[[ Dataset extract, beginning ]]

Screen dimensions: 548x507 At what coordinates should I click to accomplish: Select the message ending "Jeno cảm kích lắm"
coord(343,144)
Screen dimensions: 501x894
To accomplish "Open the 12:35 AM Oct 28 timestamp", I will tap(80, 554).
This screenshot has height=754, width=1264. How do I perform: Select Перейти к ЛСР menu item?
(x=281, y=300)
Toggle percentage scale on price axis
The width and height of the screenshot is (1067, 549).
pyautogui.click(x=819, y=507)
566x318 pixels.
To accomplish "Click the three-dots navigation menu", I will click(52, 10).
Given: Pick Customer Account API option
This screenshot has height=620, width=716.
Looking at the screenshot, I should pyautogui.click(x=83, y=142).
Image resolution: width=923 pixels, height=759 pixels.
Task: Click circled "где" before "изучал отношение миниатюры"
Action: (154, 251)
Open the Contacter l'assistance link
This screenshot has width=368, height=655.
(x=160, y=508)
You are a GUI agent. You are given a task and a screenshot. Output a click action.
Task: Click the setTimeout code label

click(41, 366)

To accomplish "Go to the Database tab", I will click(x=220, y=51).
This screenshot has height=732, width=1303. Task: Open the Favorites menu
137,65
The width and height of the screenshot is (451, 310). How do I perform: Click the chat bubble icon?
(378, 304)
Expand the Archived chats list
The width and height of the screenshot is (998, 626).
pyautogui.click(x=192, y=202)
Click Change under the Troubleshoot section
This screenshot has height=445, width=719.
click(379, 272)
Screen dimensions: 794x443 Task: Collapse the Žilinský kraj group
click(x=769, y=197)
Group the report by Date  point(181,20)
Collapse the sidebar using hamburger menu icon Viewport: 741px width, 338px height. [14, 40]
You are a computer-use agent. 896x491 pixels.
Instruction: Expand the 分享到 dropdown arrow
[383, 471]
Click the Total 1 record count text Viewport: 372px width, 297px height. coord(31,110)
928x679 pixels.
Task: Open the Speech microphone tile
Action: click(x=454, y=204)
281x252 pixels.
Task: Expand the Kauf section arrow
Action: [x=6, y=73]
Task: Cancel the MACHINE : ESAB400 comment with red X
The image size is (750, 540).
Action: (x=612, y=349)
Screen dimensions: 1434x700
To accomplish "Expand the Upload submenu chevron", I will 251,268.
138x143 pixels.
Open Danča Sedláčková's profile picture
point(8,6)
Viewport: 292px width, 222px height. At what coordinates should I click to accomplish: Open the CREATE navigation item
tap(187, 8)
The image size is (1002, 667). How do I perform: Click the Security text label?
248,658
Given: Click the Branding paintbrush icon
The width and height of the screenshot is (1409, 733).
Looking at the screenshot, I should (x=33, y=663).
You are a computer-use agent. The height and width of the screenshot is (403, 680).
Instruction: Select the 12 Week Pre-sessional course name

[[ Dataset extract, end ]]

• [Work to be completed]: If a line in the listing includes the word "will", it counts; report the number of such lines and nothing else.

• [Exercise solution]: 4